No auge da guerra civil, até os produtos destinados à ajuda humanitária iam parar ao Roque. Confrontados com realidades para as quais poderíamos não estar preparados, se o Roque tinha um lado pitoresco, colorido e até festivo de mercado no coração de uma capital africana com as características de Luanda, era também palco de tensões raciais, políticas e regionais que circulavam no interior da sociedade angolana em silêncio, mas que aqui poderiam assumir proporções assustadoras”.

Lendo sobre a descrição do Roque e seus dilemas com o passado, me veio à mente como há trocas interessantes entre angolanos, angolanas, brasileiros e brasileiras. A eleição do mercado como ponto de partida para uma aventura narrativa não poderia ser mais eficaz.

Babalorixá e doutor em linguística pela Universidade de São Paulo, Sidnei Barreto Nogueira explica a importância do mercado, domínio de Exu, orixá da comunicação com todos os outros orixás, como o
coração da comunidade, pois é nele que se fazem as trocas.

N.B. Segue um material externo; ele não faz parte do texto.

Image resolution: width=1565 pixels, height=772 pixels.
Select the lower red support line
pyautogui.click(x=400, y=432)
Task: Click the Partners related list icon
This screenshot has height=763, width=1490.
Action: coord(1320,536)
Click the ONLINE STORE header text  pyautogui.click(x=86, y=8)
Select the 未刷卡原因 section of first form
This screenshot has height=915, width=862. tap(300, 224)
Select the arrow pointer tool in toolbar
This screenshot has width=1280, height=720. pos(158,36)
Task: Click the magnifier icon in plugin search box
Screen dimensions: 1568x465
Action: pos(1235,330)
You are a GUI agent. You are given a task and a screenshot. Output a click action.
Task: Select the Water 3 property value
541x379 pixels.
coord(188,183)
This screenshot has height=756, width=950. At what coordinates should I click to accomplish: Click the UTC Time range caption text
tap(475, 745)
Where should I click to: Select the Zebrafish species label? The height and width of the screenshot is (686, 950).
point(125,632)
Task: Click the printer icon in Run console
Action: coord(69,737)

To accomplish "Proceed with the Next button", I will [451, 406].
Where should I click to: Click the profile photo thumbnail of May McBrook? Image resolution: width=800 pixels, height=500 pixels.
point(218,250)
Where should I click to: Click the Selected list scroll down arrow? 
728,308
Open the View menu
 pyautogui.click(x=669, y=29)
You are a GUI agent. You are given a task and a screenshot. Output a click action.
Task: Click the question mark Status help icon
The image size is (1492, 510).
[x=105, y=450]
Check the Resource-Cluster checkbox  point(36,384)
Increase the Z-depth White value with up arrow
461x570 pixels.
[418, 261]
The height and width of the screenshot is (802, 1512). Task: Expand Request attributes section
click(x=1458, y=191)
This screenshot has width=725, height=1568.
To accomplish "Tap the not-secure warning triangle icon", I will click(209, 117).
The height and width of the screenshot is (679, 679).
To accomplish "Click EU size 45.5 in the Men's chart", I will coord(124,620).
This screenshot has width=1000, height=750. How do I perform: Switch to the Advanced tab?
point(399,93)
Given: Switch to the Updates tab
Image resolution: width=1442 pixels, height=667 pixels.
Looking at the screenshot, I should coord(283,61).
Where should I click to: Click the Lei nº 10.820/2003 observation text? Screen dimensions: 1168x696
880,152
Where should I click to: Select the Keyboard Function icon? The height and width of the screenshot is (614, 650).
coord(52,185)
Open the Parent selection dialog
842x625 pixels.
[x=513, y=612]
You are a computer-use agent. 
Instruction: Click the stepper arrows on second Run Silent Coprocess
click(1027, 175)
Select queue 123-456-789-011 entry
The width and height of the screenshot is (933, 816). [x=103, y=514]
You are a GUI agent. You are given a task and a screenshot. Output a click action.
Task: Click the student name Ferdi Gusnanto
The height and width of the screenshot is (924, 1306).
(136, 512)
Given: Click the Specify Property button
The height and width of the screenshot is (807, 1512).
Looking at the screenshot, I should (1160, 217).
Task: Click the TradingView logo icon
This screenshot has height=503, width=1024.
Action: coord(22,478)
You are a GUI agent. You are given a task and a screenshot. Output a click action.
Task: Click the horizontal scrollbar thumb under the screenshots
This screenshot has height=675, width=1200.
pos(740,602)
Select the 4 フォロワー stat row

“A banca de Exu tem dois lados”, uma de suas poderosas frases, traz ensinamentos de vida de reciprocidade. Nas tradições afro-brasileiras, o mercado, aqui também em uma acepção metafórica, “existe para que a chama da troca se mantenha viva. Precisamos aprender mais a trocar do que a comprar. A compra beneficia um. A troca beneficia ambos. Porque a banca do mercado tem dois lados. Ela sempre deve ter dois lados”, afirma Sidnei Nogueira.

Nesse sentimento de reciprocidade, desejo boas-vindas a Epalanga, mais uma vez no Brasil, agora para bate-papo nesta sexta (4), às 19h30, na Ocupação Cultural Mateus Santos (av. Paranaguá, 1.633, Ermelino Matarazzo). O convite chegou por Márcio Black, engajado ativista na luta por direitos da população negra brasileira.

É um evento gratuito na periferia de São Paulo para uma conversa sobre o livro, suas influências musicais e reflexões sobre a relação do Brasil com o país africano. Imperdível para ampliar os horizontes e trocar visões entre Brasil e Angola.